Work to be completed — Please return the lines below verbatim, beginning at the one that has "Task: Select the 12-13Y US size cell" and stopping after the one that has "Task: Select the 日 daily chart tab", and add no other lines.

Data supplied —
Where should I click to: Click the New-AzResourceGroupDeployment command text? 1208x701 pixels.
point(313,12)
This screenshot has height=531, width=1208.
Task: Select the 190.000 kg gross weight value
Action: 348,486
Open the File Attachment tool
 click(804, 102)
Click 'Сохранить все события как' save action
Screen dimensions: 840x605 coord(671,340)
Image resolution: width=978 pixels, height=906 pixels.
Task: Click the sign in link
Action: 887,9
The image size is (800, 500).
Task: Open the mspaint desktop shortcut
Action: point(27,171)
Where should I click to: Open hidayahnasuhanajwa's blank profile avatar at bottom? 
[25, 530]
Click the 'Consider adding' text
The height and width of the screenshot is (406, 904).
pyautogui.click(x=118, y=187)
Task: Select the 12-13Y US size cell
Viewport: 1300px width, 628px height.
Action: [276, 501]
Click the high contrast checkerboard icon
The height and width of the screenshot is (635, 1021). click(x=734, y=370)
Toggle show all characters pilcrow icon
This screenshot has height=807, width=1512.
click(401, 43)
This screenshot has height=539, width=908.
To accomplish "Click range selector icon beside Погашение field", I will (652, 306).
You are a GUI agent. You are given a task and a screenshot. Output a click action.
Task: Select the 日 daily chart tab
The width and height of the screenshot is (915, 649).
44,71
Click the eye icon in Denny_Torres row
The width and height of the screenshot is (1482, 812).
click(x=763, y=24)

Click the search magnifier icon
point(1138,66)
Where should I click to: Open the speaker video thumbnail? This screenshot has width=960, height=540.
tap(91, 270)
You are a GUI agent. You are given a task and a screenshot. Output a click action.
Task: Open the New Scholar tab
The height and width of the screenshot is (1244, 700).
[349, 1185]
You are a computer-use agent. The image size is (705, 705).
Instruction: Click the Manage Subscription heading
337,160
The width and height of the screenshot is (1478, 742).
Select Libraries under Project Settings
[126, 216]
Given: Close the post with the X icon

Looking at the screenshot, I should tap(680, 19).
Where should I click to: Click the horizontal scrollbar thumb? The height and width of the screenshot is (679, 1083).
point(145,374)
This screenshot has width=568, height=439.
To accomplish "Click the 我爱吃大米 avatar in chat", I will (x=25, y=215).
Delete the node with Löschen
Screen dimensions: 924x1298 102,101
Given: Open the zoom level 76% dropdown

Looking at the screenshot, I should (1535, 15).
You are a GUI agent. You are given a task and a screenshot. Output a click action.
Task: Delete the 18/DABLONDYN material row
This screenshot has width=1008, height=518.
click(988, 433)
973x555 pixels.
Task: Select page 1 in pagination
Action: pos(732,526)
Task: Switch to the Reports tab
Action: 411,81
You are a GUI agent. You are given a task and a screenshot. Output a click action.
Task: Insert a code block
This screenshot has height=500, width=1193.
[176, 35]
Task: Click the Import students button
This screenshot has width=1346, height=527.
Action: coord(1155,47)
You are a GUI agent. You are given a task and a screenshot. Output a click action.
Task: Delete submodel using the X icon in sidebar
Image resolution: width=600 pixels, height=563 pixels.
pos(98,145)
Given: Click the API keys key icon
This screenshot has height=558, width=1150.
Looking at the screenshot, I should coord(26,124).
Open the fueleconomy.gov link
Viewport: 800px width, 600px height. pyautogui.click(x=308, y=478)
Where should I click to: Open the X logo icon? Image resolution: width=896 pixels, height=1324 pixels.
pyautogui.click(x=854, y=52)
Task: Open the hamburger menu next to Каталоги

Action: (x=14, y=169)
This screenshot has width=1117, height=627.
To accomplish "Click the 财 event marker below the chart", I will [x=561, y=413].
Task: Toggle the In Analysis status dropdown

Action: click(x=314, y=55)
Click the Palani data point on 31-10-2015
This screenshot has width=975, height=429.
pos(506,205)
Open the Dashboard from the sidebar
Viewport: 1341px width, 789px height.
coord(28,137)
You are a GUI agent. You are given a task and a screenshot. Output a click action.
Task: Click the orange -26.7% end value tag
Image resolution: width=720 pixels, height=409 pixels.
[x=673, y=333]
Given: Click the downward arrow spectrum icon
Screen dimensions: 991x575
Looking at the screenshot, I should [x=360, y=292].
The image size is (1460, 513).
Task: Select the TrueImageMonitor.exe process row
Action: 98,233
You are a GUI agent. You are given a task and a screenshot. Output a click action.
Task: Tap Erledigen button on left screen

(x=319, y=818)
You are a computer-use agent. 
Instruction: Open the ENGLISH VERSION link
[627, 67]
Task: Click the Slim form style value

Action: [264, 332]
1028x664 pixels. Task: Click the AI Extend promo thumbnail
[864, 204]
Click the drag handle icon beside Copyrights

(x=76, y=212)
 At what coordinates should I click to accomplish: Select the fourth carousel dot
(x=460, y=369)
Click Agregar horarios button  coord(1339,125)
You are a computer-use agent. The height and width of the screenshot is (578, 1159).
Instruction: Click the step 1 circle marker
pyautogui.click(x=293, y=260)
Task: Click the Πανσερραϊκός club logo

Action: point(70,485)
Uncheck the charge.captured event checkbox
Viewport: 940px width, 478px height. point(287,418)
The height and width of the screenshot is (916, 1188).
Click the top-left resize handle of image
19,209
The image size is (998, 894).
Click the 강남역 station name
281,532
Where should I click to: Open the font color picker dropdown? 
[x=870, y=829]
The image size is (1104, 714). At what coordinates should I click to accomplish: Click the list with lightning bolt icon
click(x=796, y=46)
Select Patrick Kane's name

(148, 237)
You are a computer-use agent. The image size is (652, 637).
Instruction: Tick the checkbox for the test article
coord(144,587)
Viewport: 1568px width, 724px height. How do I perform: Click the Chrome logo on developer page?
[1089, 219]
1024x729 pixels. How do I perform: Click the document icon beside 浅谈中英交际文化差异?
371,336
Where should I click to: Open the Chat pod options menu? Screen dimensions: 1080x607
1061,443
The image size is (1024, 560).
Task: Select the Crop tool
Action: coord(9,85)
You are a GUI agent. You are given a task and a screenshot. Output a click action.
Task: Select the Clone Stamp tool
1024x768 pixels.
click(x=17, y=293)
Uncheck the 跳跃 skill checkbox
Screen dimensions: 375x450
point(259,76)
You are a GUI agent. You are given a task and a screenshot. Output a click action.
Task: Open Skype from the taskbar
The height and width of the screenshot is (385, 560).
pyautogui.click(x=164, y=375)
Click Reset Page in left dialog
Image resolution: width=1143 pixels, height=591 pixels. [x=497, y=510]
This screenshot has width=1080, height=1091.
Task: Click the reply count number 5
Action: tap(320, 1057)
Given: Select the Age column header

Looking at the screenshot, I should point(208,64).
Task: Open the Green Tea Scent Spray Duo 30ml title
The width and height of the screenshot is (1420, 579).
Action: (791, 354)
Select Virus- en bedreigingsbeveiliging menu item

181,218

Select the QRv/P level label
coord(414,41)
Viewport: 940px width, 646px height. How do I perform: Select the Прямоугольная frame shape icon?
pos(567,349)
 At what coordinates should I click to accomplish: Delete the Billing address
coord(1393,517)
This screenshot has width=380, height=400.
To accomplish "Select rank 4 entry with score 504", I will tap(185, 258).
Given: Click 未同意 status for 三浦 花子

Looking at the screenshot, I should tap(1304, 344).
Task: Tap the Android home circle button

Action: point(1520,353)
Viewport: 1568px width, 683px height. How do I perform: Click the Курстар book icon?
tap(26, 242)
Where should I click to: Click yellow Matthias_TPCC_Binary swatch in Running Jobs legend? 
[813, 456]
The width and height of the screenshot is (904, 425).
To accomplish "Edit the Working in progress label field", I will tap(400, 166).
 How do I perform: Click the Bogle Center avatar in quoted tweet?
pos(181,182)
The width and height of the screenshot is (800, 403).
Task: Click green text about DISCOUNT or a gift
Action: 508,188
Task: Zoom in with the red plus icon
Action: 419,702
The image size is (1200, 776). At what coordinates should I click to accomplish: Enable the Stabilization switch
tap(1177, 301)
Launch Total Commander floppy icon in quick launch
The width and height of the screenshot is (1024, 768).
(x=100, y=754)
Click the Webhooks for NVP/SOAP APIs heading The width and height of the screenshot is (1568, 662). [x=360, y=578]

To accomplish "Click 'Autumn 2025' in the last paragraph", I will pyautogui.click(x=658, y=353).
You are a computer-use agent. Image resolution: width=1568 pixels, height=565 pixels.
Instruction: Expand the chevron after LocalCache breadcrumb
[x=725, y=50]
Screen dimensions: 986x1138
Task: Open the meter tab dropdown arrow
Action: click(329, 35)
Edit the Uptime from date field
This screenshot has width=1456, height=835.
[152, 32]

Output of the exercise —
Task: Select the 12-13Y US size cell
Viewport: 1300px width, 628px height.
Action: [276, 501]
Click the high contrast checkerboard icon
The height and width of the screenshot is (635, 1021). click(x=734, y=370)
Toggle show all characters pilcrow icon
This screenshot has height=807, width=1512.
click(401, 43)
This screenshot has height=539, width=908.
To accomplish "Click range selector icon beside Погашение field", I will (652, 306).
You are a GUI agent. You are given a task and a screenshot. Output a click action.
Task: Select the 日 daily chart tab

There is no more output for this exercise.